L’étude des Saintes Écritures bénéficie de nombreuses méthodes exégétiques qui se sont peu à peu déployées dans l’histoire. Sans nullement chercher à être exhaustif [2], j’en détacherai trois : historico-critique [3], synchronique [4], notamment narrative [5], et canonique [6]. Certes, la lecture canonique peut être considérée comme une espèce du genre synchronique, puisqu’elle se caractérise par son attention au dernier état du texte biblique, qui a été fixé par ce que l’on appelle le « Canon des Écritures », d’où son qualificatif. Mais elle possède comme spécificité que, par son enracinement dans la Tradition, elle est attentive à l’unité jusque dans le détail de l’ordre et à la vérité normative d’un canon affirmé par le Magistère ecclésial.
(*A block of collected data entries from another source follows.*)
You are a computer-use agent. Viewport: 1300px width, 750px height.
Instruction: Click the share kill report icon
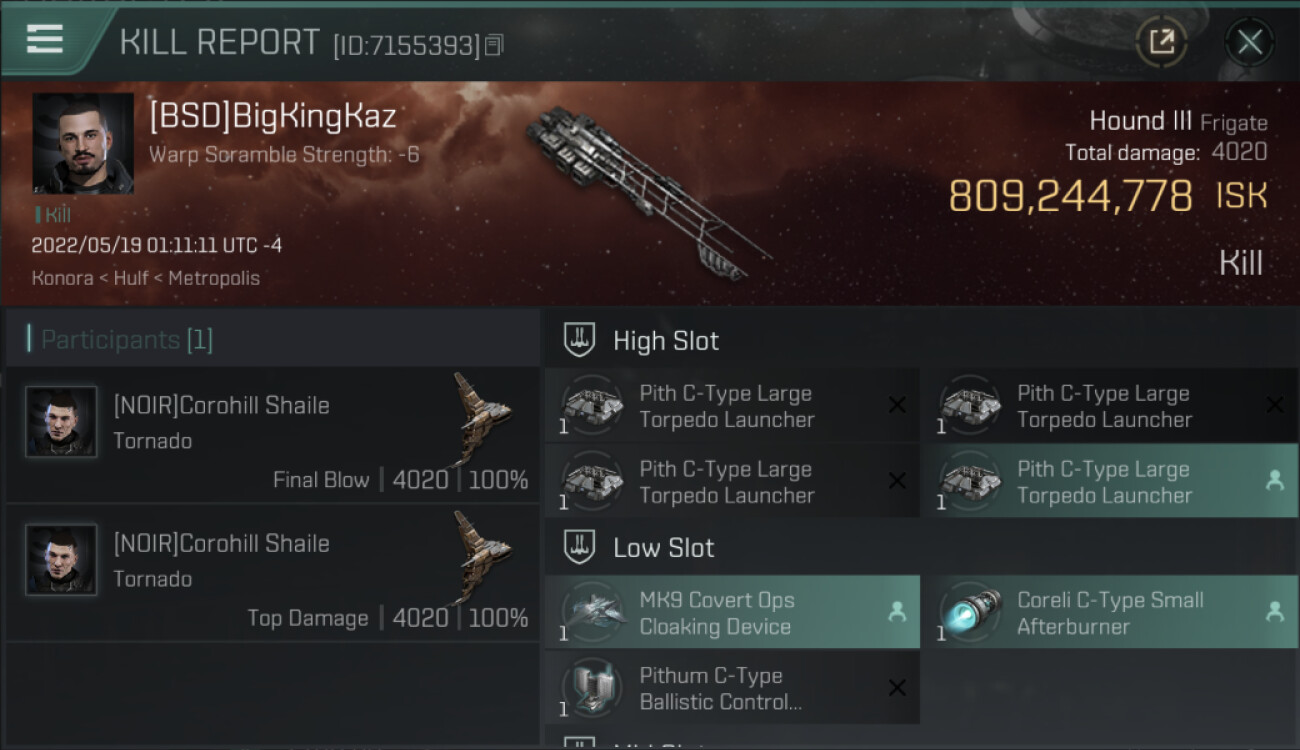(x=1161, y=42)
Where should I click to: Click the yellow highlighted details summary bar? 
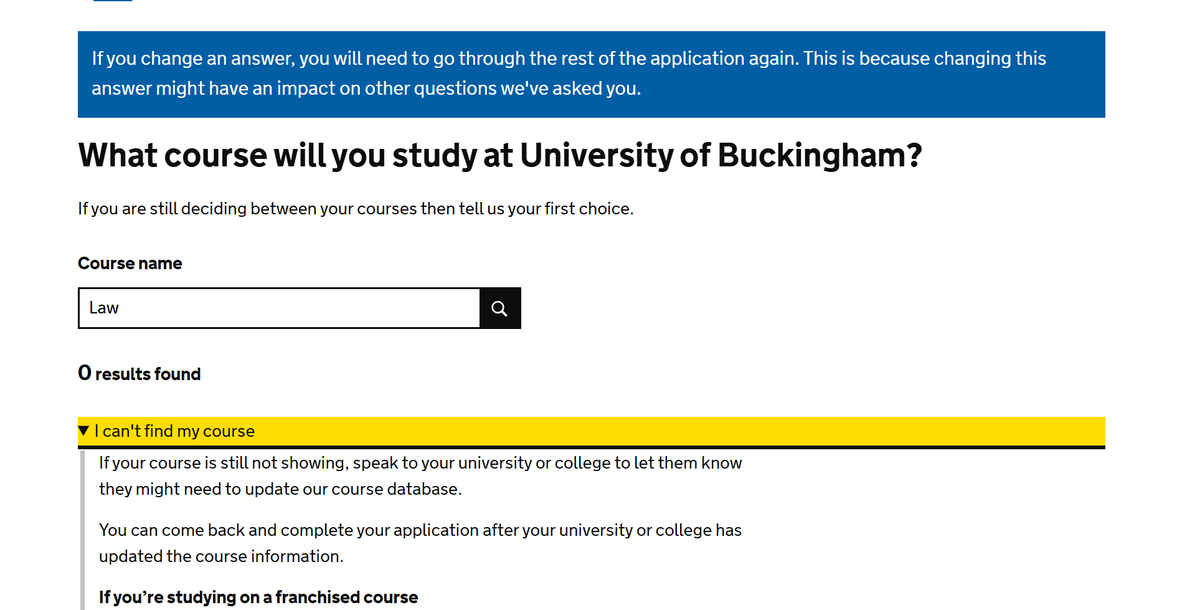click(x=591, y=431)
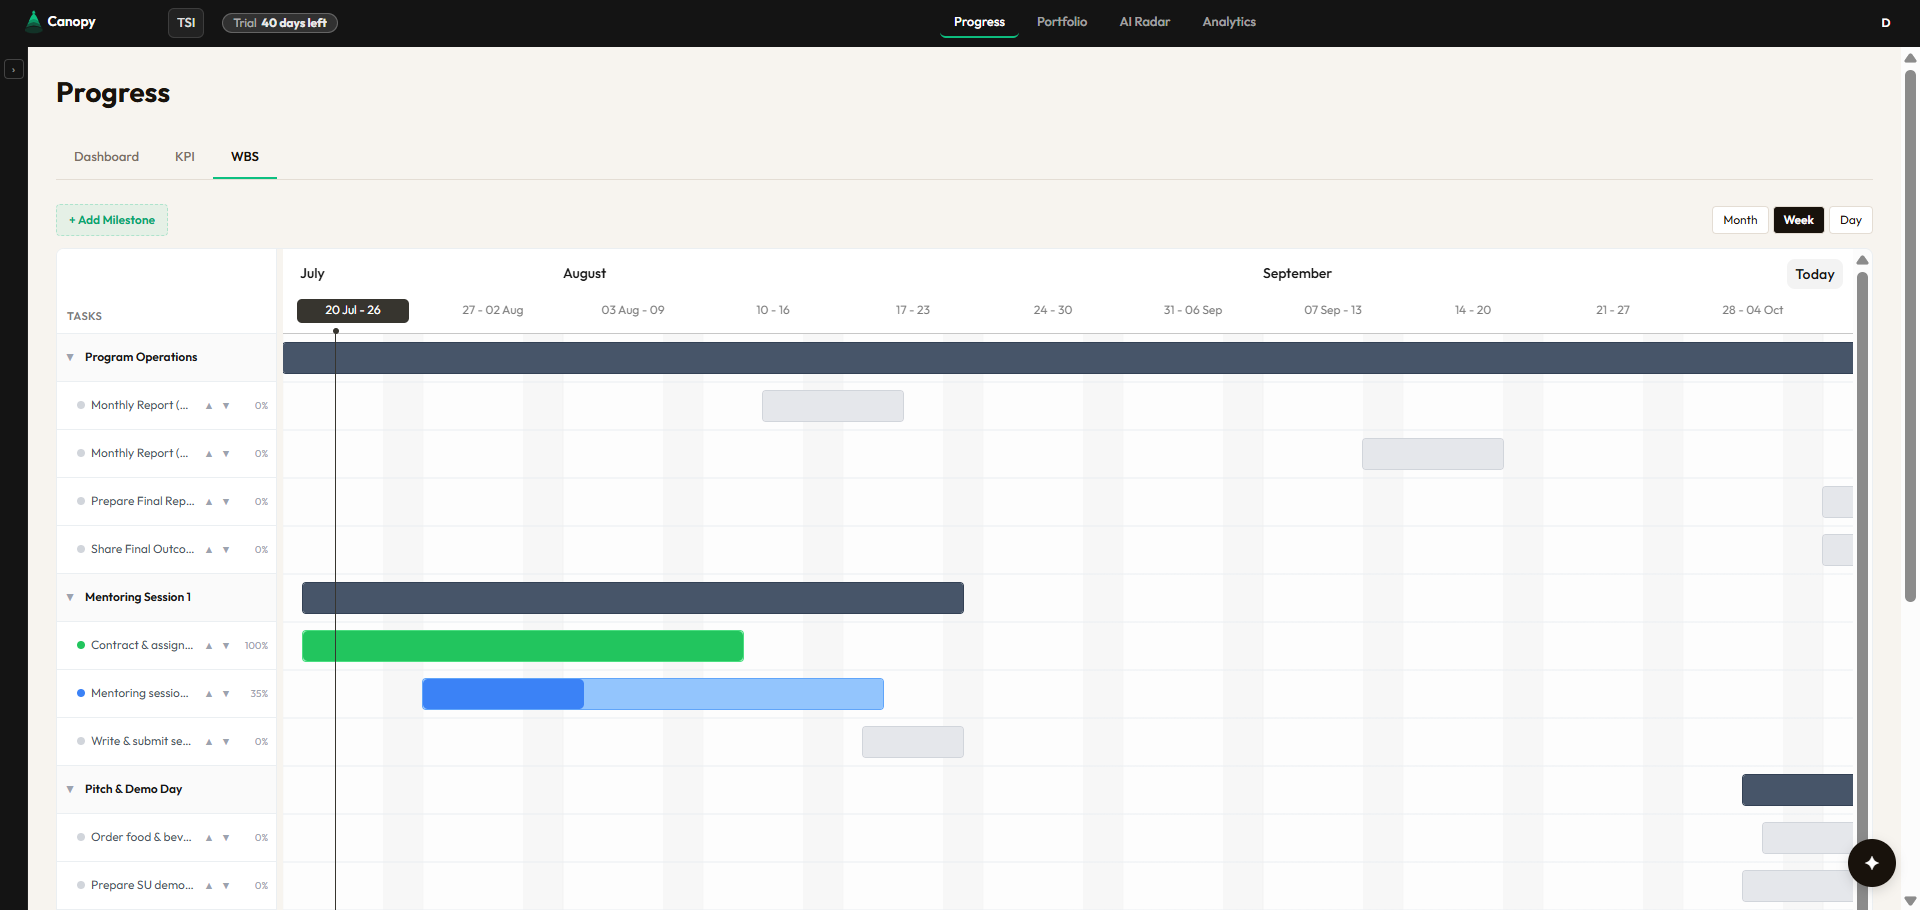Switch timeline to Month view
The width and height of the screenshot is (1920, 910).
1740,220
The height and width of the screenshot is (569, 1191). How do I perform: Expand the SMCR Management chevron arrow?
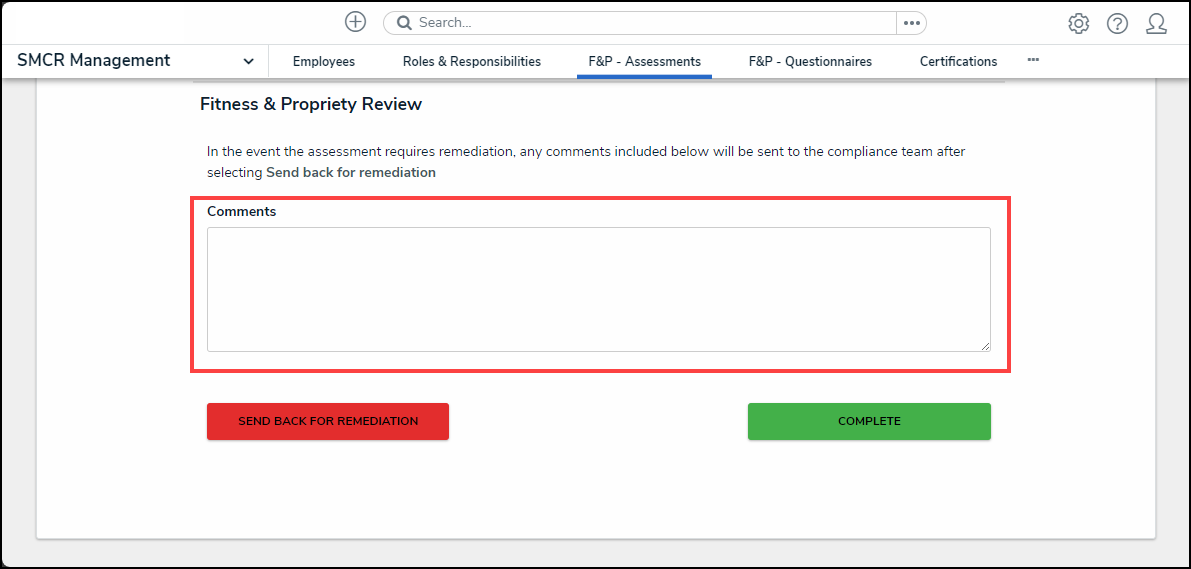tap(248, 61)
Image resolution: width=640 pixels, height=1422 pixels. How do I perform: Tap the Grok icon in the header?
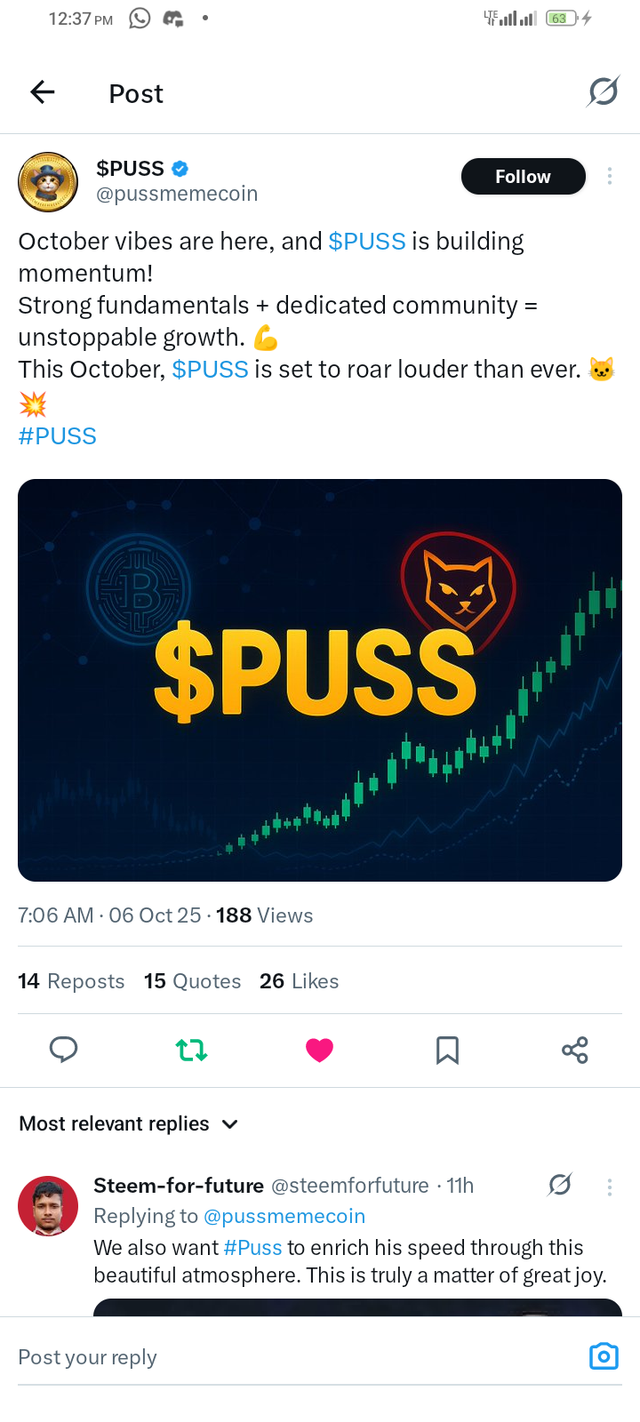pos(602,93)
J’oserais appliquer cette grille de lecture aux interprétations des textes philosophiques, ici d’un auteur grec, mais plus généralement des auteurs anciens ou médiévaux, sinon parfois modernes. L’herméneutique historico-critique de l’Isagogè est typiquement représentée par Libéra qui cherche à déterminer les sources et les influences, néoplatoniciennes, aristotéliciennes et stoïciennes, distinguer les strates du texte et les appartenances, bref, croise Formgeschichte et Redaktiongeschichte. L’interprétation synchronique est celle d’un Tricot et, plus généralement, de Gilson, non sans chercher à déterminer l’adéquation à la vérité, qui est caractéristique de la troisième lecture. Enfin, l’interprétation canonique est celle qui est adoptée au Moyen Âge. Ainsi qu’on le sait, l’université médiévale va arrêter une liste d’auteurs qui vont être considérés comme l’autorité par excellence en leur domaine et dont les étudiants autant que les professeurs commenteront les œuvres avant de produire la leur propre : tel est le cas d’un Aristote en philosophie (d’où son surnom de Philosophus) ou d’un Quintillien en rhétorique. Et tel est justement le cas de Porphyre comme logicien, au moins de la première opération de l’esprit.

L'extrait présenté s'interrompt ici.